● What is expected
Return the material below unchanged, reproducing every line verbatim.
++++
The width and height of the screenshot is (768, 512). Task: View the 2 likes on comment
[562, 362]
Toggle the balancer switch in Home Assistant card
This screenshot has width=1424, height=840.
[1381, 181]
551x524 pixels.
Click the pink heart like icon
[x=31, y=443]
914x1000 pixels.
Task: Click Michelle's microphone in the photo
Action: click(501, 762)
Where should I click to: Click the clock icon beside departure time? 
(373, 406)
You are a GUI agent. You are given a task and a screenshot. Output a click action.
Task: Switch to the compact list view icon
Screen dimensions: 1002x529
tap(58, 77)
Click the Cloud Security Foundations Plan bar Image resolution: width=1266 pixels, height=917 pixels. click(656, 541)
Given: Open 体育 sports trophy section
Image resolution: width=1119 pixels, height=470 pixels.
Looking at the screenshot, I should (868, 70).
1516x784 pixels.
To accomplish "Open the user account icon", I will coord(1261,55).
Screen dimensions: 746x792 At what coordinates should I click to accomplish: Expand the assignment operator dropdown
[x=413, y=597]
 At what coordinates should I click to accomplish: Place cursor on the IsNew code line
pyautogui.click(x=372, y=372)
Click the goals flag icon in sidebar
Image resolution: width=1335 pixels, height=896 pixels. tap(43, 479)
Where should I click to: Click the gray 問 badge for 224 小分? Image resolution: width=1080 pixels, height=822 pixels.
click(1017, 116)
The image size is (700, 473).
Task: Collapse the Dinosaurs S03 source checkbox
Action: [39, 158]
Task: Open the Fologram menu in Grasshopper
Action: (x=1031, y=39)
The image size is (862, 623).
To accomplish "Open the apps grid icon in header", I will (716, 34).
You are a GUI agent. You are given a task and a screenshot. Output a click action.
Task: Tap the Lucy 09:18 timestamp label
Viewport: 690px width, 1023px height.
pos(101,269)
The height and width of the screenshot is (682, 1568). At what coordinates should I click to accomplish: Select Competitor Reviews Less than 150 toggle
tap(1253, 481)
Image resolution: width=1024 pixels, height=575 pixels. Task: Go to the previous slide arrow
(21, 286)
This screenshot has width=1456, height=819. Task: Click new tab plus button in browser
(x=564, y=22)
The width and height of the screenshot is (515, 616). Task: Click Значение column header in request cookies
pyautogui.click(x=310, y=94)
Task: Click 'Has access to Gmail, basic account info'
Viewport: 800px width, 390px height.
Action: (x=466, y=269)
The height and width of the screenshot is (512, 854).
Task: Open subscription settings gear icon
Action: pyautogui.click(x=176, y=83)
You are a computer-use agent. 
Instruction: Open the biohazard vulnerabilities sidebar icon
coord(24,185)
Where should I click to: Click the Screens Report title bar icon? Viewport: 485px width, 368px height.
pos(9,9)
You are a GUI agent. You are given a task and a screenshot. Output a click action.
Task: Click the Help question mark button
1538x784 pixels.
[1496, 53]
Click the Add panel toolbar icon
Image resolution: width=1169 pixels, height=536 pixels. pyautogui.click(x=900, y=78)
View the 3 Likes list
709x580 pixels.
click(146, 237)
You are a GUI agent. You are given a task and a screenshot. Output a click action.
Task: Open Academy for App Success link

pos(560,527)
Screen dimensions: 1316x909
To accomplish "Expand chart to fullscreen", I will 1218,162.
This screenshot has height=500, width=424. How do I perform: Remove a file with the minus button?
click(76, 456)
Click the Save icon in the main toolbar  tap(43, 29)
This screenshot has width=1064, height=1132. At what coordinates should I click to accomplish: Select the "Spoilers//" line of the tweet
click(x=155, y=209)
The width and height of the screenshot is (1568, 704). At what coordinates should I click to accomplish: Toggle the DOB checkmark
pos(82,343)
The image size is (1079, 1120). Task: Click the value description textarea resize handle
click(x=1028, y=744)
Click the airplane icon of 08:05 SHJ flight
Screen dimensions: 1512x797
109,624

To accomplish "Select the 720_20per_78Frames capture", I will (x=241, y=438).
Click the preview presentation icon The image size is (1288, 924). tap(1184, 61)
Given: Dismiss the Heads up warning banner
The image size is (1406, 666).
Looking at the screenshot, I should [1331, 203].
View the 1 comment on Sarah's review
++++
● Reply
The width and height of the screenshot is (768, 512). Task: View the 2 likes on comment
[562, 362]
Toggle the balancer switch in Home Assistant card
This screenshot has width=1424, height=840.
[1381, 181]
551x524 pixels.
Click the pink heart like icon
[x=31, y=443]
914x1000 pixels.
Task: Click Michelle's microphone in the photo
Action: click(501, 762)
Where should I click to: Click the clock icon beside departure time? 
(373, 406)
You are a GUI agent. You are given a task and a screenshot. Output a click action.
Task: Switch to the compact list view icon
Screen dimensions: 1002x529
tap(58, 77)
Click the Cloud Security Foundations Plan bar Image resolution: width=1266 pixels, height=917 pixels. click(656, 541)
Given: Open 体育 sports trophy section
Image resolution: width=1119 pixels, height=470 pixels.
Looking at the screenshot, I should (868, 70).
1516x784 pixels.
To accomplish "Open the user account icon", I will coord(1261,55).
Screen dimensions: 746x792 At what coordinates should I click to accomplish: Expand the assignment operator dropdown
[x=413, y=597]
 At what coordinates should I click to accomplish: Place cursor on the IsNew code line
pyautogui.click(x=372, y=372)
Click the goals flag icon in sidebar
Image resolution: width=1335 pixels, height=896 pixels. tap(43, 479)
Where should I click to: Click the gray 問 badge for 224 小分? Image resolution: width=1080 pixels, height=822 pixels.
click(1017, 116)
The image size is (700, 473).
Task: Collapse the Dinosaurs S03 source checkbox
Action: [39, 158]
Task: Open the Fologram menu in Grasshopper
Action: (x=1031, y=39)
The image size is (862, 623).
To accomplish "Open the apps grid icon in header", I will (716, 34).
You are a GUI agent. You are given a task and a screenshot. Output a click action.
Task: Tap the Lucy 09:18 timestamp label
Viewport: 690px width, 1023px height.
pos(101,269)
The height and width of the screenshot is (682, 1568). At what coordinates should I click to accomplish: Select Competitor Reviews Less than 150 toggle
tap(1253, 481)
Image resolution: width=1024 pixels, height=575 pixels. Task: Go to the previous slide arrow
(21, 286)
This screenshot has width=1456, height=819. Task: Click new tab plus button in browser
(x=564, y=22)
The width and height of the screenshot is (515, 616). Task: Click Значение column header in request cookies
pyautogui.click(x=310, y=94)
Task: Click 'Has access to Gmail, basic account info'
Viewport: 800px width, 390px height.
Action: (x=466, y=269)
The height and width of the screenshot is (512, 854).
Task: Open subscription settings gear icon
Action: pyautogui.click(x=176, y=83)
You are a computer-use agent. 
Instruction: Open the biohazard vulnerabilities sidebar icon
coord(24,185)
Where should I click to: Click the Screens Report title bar icon? Viewport: 485px width, 368px height.
pos(9,9)
You are a GUI agent. You are given a task and a screenshot. Output a click action.
Task: Click the Help question mark button
1538x784 pixels.
[1496, 53]
Click the Add panel toolbar icon
Image resolution: width=1169 pixels, height=536 pixels. pyautogui.click(x=900, y=78)
View the 3 Likes list
709x580 pixels.
click(146, 237)
You are a GUI agent. You are given a task and a screenshot. Output a click action.
Task: Open Academy for App Success link

pos(560,527)
Screen dimensions: 1316x909
To accomplish "Expand chart to fullscreen", I will 1218,162.
This screenshot has height=500, width=424. How do I perform: Remove a file with the minus button?
click(76, 456)
Click the Save icon in the main toolbar  tap(43, 29)
This screenshot has width=1064, height=1132. At what coordinates should I click to accomplish: Select the "Spoilers//" line of the tweet
click(x=155, y=209)
The width and height of the screenshot is (1568, 704). At what coordinates should I click to accomplish: Toggle the DOB checkmark
pos(82,343)
The image size is (1079, 1120). Task: Click the value description textarea resize handle
click(x=1028, y=744)
Click the airplane icon of 08:05 SHJ flight
Screen dimensions: 1512x797
109,624

To accomplish "Select the 720_20per_78Frames capture", I will (x=241, y=438).
Click the preview presentation icon The image size is (1288, 924). tap(1184, 61)
Given: Dismiss the Heads up warning banner
The image size is (1406, 666).
Looking at the screenshot, I should [1331, 203].
View the 1 comment on Sarah's review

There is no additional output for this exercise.